__Description of the task__.
Restate word for word all of the lines below, with each image left out.

__Information given__.
* * *
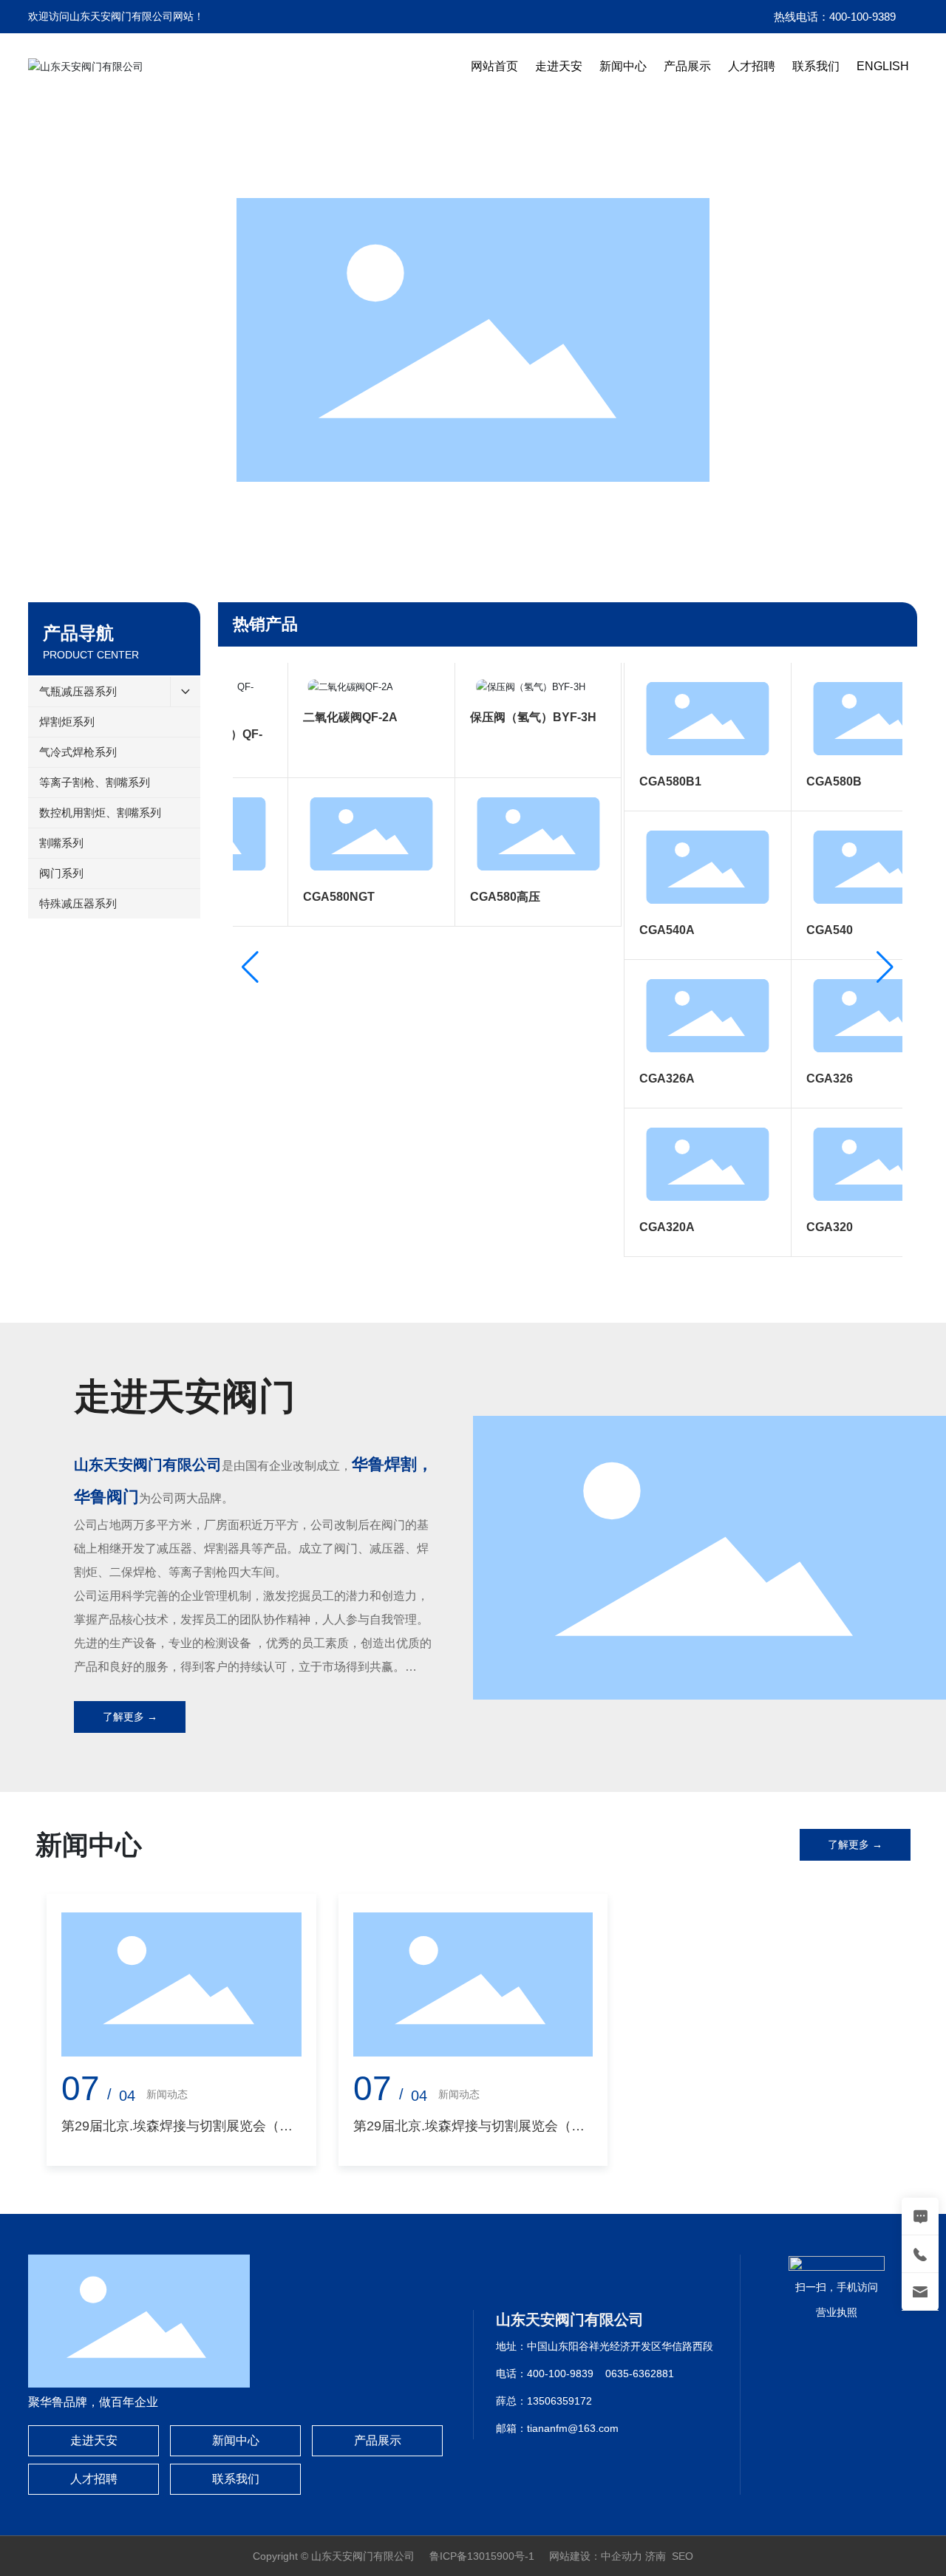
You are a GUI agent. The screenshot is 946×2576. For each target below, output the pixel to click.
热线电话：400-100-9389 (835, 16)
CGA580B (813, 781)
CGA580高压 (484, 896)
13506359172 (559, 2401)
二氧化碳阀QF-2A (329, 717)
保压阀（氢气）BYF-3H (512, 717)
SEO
* * *
__Answer below__.
You are a GUI agent. The screenshot is 946×2576. For each target below, output the pixel to click.
热线电话：400-100-9389 (835, 16)
CGA580B (813, 781)
CGA580高压 (484, 896)
13506359172 (559, 2401)
二氧化碳阀QF-2A (329, 717)
保压阀（氢气）BYF-3H (512, 717)
SEO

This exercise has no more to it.